Today, the only obvious relic of old Pink Hill is the church building, which is now a private residence. Constructed in 1871, the old church was the site of a deadly shooting spree that same year. It took place during a worship service when veterans of the Civil War — Union and Confederate — took each other to task. At that time, men still carried sidearms and something was said or done to provoke gunplay. Three men were killed. Many residents of Sni-A-Bar Township afterward circulated a petition to ban the carrying of weapons in town.
Stony Point was also a post office town, though never platted. Located south of Grain Valley on today's Stony Point School Road, three-quarters of a mile west of Buckner-Tarsney Road, it was once the site of two general stores.

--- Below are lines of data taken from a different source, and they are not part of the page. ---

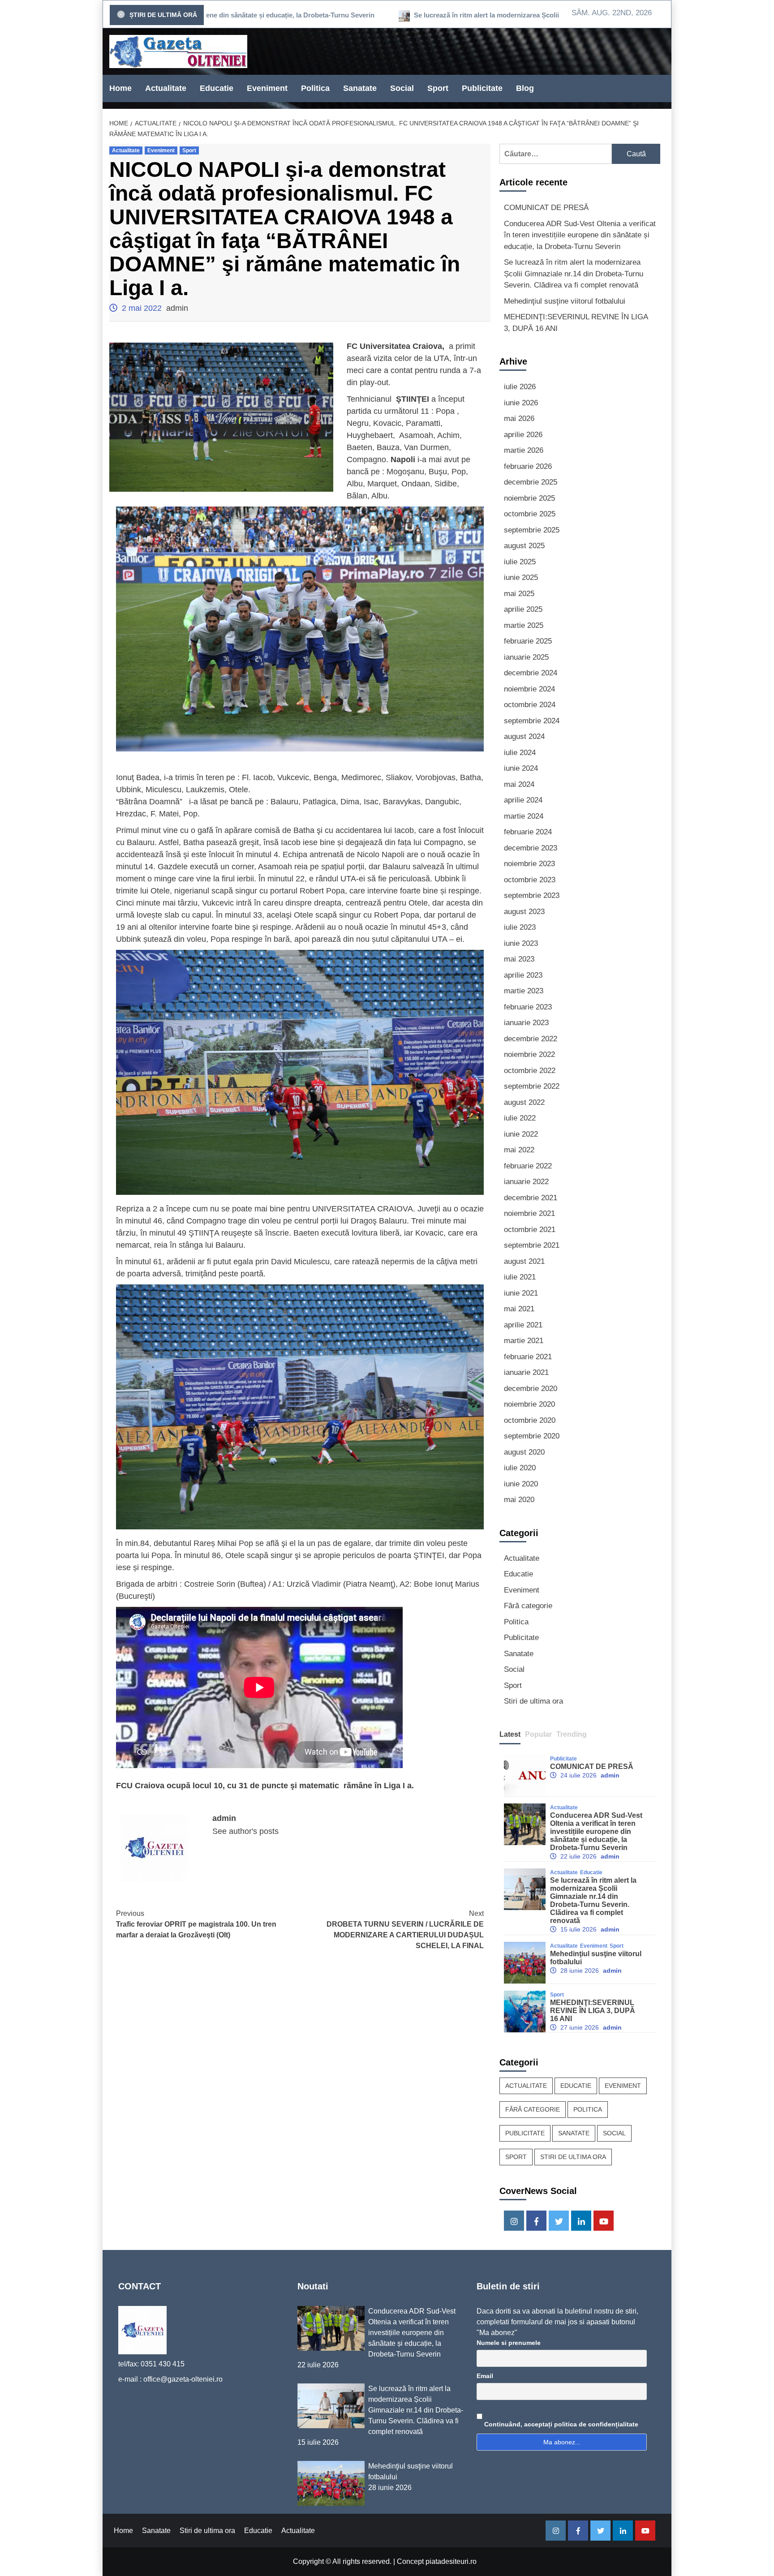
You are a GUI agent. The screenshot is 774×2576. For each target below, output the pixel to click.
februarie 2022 (528, 1166)
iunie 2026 (521, 403)
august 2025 (524, 545)
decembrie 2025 (530, 482)
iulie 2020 (520, 1468)
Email (485, 2375)
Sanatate (360, 88)
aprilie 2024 (523, 800)
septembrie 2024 (531, 721)
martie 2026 (523, 450)
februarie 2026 (528, 466)
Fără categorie (528, 1605)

One of the stores was owned by Jacob Gregg. The elder Gregg had been sheriff of Jackson County before 1840, and was postmaster at Stony Point. His son, J.F. Gregg, was born at Stony Point. Both men were arrested and confined for a brief period of time by the Yankees in 1862 for their Southern sympathies. Upon release, the younger Gregg, just 18 years old, joined a Confederate guerrilla company and saw action from Missouri to Texas for the remaining three years of the war.
After the war, he returned to farming near Stony Point, only to be arrested once again by federal authorities and held in custody for more than a year. Afterward, he fled to Texas for seven years before returning home. In 1880, he purchased a grocery store in the new town of Grain Valley. That same year, Grave's & Ashcroft's addition was platted in Grain Valley, and included a street named for Gregg.
Stony Point's other store was owned by J.H. Cannon. He was born in Virginia in 1840 and served in a Confederate cavalry regiment during the Civil War. After the war, he took up teaching and cattle-raising, and even spent a year as a miner in Colorado. He came to Stony Point as a teacher and stockman in 1871.
Two years later, Cannon opened a grocery and dry goods store there. When the railroad came through the Sni Valley in 1879, he moved to Grain Valley, and purchased over 100 acres of land in the name of his wife, Mary. Much of that land was soon platted into two subdivisions on the south side of the railroad tracks, and would include Cannon Street. In 1881, he was listed as a merchant, postmaster, magistrate, notary public, and grain dealer.